For comparison sakes I have included the 2009 Dalton PS, which was the first release of a singe varietal PS from the winery. The 2009 is VERY different in style. While the 2009 is elegantly muscular, the 2010 is lean and soft, with a bit of muscle but more unique in its flavors than in its body. The 2009 is rich with black fruit, tannin, oak, and leather. The 2010 is more elegant with blue and black fruit, vanilla, leather, and nice spice.

The Yarden Gilgal Chardonnay is the new name for the old wines – Gamla, which is in trademark wars with Royal, so in the US the wine is sold as Gilgal in Israel the same bottle is sold as Gamla. In the US, Gamla wines are actually made by Carmel and distributed by Royal – ah the logic and business of kosher wine!

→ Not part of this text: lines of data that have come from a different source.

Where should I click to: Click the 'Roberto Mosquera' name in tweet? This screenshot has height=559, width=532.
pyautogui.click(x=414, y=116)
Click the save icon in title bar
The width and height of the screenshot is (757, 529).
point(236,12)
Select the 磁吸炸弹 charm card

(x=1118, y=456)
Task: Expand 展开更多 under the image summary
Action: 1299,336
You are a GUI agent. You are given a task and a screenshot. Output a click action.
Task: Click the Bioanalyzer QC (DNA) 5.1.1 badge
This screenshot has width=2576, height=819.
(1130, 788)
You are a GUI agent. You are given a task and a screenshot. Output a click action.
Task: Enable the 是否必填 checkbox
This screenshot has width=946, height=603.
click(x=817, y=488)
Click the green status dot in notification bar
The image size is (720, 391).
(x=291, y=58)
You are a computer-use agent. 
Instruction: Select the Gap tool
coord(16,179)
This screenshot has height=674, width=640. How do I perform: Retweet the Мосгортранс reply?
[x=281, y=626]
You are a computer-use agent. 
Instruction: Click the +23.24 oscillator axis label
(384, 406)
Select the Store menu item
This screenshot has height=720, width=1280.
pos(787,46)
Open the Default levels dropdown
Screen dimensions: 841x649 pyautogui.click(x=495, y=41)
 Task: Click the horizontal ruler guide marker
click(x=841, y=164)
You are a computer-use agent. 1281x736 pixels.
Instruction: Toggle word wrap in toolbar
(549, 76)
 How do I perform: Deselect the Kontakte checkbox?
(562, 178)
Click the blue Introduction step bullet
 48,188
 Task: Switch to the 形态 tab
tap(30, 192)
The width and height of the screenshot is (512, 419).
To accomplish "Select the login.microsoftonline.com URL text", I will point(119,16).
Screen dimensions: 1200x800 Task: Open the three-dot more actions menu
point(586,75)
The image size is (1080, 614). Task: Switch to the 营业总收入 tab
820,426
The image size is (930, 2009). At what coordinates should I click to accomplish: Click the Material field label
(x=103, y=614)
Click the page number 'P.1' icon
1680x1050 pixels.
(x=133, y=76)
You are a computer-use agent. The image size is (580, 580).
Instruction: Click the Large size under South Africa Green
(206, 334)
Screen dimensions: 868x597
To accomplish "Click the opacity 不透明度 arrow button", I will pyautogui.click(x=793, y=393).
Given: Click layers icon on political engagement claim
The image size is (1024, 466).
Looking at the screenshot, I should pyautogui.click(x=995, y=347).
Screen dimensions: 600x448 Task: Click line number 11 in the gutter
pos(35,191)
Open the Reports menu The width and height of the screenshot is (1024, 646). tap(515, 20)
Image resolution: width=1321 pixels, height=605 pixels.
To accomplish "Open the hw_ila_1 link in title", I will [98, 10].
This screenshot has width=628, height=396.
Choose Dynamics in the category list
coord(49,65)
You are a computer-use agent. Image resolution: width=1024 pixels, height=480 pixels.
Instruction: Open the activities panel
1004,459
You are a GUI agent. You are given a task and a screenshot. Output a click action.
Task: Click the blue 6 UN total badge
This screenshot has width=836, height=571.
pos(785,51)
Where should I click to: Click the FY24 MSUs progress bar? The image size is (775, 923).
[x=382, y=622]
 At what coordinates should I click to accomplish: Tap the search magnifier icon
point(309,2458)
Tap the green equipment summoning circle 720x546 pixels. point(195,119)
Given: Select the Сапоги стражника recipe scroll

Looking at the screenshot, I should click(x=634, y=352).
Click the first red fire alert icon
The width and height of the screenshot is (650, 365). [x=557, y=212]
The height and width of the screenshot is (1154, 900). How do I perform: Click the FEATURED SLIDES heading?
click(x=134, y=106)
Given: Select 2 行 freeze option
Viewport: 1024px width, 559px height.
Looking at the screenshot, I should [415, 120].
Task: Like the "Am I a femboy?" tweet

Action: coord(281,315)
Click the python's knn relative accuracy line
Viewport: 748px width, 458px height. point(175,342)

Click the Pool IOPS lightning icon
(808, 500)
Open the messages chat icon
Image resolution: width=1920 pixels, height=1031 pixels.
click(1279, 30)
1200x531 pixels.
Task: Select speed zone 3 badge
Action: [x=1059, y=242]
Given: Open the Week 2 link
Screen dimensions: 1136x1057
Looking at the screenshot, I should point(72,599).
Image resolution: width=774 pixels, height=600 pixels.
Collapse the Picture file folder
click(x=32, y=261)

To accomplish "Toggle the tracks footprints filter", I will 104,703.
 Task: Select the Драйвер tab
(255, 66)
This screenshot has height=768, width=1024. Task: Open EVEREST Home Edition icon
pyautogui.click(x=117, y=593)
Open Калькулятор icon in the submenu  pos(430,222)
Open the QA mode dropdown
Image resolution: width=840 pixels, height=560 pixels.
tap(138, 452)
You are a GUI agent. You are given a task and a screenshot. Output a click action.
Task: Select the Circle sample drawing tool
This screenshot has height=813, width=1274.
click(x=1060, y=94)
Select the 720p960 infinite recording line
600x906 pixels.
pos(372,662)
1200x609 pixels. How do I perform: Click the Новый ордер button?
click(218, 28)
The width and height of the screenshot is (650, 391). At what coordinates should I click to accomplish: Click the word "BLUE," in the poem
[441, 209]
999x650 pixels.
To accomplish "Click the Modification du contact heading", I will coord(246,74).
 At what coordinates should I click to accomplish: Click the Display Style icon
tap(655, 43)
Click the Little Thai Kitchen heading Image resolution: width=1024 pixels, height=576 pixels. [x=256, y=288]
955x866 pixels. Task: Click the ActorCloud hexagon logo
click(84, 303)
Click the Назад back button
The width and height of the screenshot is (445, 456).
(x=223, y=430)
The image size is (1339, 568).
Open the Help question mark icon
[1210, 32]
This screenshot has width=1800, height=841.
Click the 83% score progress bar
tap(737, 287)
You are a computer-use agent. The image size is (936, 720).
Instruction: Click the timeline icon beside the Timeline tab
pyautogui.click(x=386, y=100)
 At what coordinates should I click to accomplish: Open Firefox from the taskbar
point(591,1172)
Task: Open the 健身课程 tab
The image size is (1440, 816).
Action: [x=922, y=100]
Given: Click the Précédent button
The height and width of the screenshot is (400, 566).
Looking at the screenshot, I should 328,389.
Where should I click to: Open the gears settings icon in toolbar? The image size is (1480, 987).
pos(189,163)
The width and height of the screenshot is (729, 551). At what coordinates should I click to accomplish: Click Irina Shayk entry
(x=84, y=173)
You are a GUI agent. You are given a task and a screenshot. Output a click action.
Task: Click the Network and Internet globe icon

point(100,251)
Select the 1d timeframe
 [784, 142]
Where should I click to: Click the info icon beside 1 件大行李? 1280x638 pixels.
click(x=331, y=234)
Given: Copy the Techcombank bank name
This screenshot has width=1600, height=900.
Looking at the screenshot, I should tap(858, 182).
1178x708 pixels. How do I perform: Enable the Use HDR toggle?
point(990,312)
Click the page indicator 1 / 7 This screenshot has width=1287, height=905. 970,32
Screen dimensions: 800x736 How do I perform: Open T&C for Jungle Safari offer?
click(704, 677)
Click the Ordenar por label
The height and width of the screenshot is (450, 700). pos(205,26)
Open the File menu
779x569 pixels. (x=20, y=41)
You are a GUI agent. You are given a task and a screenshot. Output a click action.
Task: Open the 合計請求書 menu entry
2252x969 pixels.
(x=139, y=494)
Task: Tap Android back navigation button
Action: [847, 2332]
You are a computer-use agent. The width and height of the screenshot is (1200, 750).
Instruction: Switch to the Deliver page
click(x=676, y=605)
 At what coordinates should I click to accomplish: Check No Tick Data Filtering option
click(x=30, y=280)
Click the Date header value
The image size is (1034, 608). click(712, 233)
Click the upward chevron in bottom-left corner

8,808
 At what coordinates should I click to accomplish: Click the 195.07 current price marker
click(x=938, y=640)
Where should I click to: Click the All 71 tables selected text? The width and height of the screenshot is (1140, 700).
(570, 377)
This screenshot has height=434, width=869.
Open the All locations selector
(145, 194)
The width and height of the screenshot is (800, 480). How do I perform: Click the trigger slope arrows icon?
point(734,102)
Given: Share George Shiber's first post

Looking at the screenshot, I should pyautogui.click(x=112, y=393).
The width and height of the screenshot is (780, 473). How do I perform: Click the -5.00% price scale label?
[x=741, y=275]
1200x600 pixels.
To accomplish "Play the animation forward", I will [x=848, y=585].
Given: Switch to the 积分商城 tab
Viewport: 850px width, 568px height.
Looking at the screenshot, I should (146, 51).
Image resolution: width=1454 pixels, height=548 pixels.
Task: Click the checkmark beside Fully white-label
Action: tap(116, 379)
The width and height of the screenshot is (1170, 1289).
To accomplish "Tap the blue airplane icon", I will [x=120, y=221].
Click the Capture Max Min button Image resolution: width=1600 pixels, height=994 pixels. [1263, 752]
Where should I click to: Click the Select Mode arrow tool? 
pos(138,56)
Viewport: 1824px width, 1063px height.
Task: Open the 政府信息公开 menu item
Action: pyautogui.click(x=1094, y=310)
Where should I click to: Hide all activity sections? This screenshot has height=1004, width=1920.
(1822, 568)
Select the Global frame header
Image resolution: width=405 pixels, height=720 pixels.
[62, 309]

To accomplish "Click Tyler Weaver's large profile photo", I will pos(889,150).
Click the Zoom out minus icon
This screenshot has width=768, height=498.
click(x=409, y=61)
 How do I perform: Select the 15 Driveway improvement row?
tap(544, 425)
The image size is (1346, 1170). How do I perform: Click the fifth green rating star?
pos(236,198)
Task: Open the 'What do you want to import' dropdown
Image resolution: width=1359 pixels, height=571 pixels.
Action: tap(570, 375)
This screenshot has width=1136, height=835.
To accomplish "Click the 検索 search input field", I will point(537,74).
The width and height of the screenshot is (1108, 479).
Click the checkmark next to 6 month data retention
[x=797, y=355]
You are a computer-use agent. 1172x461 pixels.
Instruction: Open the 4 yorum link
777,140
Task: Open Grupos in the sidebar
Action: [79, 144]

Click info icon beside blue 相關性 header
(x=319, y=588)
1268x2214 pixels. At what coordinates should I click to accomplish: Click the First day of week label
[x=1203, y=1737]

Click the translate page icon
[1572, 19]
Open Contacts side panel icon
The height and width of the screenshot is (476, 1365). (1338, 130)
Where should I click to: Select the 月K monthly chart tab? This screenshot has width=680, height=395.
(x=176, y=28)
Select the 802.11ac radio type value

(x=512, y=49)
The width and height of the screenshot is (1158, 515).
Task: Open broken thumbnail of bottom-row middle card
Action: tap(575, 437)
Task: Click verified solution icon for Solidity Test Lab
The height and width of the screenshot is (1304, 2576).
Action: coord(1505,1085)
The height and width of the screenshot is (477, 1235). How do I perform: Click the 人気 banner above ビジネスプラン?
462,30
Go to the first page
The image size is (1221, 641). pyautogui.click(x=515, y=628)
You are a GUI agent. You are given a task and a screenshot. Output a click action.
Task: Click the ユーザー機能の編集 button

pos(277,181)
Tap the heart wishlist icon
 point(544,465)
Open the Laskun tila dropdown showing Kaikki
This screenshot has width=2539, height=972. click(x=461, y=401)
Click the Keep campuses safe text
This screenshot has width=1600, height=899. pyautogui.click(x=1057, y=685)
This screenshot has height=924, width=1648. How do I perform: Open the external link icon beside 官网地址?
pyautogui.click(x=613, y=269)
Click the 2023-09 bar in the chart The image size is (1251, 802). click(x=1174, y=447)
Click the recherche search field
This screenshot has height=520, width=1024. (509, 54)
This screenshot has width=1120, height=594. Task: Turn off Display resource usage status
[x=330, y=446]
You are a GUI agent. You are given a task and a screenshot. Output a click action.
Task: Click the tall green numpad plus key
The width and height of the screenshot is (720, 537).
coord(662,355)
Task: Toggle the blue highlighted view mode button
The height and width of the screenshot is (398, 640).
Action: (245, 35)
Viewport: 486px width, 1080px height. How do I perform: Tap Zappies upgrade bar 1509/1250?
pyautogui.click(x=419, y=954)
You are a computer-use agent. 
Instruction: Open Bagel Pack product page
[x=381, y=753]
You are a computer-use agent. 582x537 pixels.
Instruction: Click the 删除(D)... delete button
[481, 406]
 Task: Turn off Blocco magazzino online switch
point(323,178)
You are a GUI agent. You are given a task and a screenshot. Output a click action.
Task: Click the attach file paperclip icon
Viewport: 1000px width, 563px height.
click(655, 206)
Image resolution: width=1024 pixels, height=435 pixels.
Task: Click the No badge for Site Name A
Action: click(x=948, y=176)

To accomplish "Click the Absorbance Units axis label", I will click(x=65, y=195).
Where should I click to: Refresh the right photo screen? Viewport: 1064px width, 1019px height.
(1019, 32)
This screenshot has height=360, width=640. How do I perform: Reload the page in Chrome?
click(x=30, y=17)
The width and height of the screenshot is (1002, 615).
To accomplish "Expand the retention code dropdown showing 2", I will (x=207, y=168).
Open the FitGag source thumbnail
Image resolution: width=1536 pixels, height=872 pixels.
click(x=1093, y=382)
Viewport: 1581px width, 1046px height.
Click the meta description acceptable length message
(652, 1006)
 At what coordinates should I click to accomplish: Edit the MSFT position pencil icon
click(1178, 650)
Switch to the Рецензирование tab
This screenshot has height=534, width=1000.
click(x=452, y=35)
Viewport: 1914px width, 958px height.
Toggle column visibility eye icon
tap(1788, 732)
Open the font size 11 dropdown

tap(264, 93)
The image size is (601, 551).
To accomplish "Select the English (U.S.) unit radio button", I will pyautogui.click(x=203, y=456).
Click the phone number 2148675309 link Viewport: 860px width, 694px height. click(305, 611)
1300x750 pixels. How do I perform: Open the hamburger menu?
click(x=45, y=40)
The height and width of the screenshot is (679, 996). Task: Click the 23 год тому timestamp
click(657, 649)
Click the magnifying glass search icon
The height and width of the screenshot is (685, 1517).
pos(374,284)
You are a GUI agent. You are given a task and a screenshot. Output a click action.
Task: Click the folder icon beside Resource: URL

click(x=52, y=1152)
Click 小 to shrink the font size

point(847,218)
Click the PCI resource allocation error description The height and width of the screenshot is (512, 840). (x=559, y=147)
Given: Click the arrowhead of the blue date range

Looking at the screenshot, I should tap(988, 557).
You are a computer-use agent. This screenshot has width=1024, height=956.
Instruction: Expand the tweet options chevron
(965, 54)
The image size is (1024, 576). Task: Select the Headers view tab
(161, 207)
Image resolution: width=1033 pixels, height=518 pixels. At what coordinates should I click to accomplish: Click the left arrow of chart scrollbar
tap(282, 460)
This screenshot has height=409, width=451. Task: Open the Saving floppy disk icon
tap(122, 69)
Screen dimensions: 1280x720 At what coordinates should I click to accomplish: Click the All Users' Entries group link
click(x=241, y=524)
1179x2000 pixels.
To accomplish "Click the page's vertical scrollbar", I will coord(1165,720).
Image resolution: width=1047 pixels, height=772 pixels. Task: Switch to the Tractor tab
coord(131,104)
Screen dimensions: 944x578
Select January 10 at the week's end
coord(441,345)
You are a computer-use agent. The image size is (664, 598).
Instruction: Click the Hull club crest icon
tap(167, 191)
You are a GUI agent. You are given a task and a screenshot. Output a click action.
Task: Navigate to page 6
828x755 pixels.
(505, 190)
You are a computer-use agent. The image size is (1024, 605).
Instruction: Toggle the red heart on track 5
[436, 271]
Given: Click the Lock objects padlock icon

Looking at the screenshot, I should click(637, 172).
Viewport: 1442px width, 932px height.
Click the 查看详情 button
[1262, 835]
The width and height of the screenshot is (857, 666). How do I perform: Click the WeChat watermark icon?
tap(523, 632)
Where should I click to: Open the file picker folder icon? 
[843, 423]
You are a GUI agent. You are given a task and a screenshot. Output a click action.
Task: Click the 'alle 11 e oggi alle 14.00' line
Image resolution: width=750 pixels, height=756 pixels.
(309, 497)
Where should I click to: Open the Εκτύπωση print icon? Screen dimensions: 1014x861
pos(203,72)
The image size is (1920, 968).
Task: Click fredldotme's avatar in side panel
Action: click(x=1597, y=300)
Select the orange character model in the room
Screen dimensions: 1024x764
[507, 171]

Anyway, either way the wine starts off very closed, a bit hot, and overly oaked. As it opens, it shows lovely tropical nd summer fruit, but never quite enough complexity to grab you by the scruff of your neck and shake to awake. So, while it is a perfectly fine wine, it is not one that quite meets the A- score requirements.

The wine notes follow below:

2009 Yarden Gilgal Chardonnay – Score: B++
The wine starts off closed and stunted with little tropical fruit or summer fruit, but clear oak influence. Over time the wine opens to clean peach, brioche, melon, guava, crushed herb, and ripe and intense Meyer lemon. The mouth is round and oaky with nice toast on the edges along with good acid and bright fruit. The finish is long and spicy with lemon zest and good mineral.

2010 Dalton Petite Sirah – Score: A-
The wine starts beautifully once you open the bottle with ripe blueberry, nice blackberry, over the top ripe plum that is not overripe, lovely cinnamon, and chocolate. The mouth is full and layered with attacks of blue and black fruit, floral notes, roasted meat, and soft and integrating mouth coating tannin, all coming together quite nicely. The finish is long with nice leather, cinnamon, vanilla, boysenberry, and good bitter olives. To me this is a lovely example of Durif (Petite Sirah) expression. The wine shows nice blue and black fruit, leather and heavy tannin, but one that is restrained and not meant for very long cellaring. I would give this wine till 2013 or 2014 and then drink up. The spices and vanilla are simple extensions of the 12 months in American oak. Other than the spice, the oak is not nearly as evident as in the 2009 vintage and only helps to round the mouth and add heft to what was clearly a lighter vintage, due to the cold season.

2009 Dalton Petite Sirah – Score: A-
The wine hits you hard with its heavy oak and blackcurrant, followed by lovely cedar, chocolate, mounds of black pepper and tobacco. The mouth is rich and unctuous, much like a coiled snake ready to pounce, all wrapped in a sheath of inky structure, along with tannin that is not quite integrated, all of which helps to lift the blackberry and cassis fruit up and balances it nicely with good acidity. The finish is long and smoky with more tobacco, ripe plum, mounds of vanilla, leather and black fruit that lingers. The hardcore style of this wine will allow it to last a bit more than the 2010 vintage, probably till 2014 oor 2015 than drink up.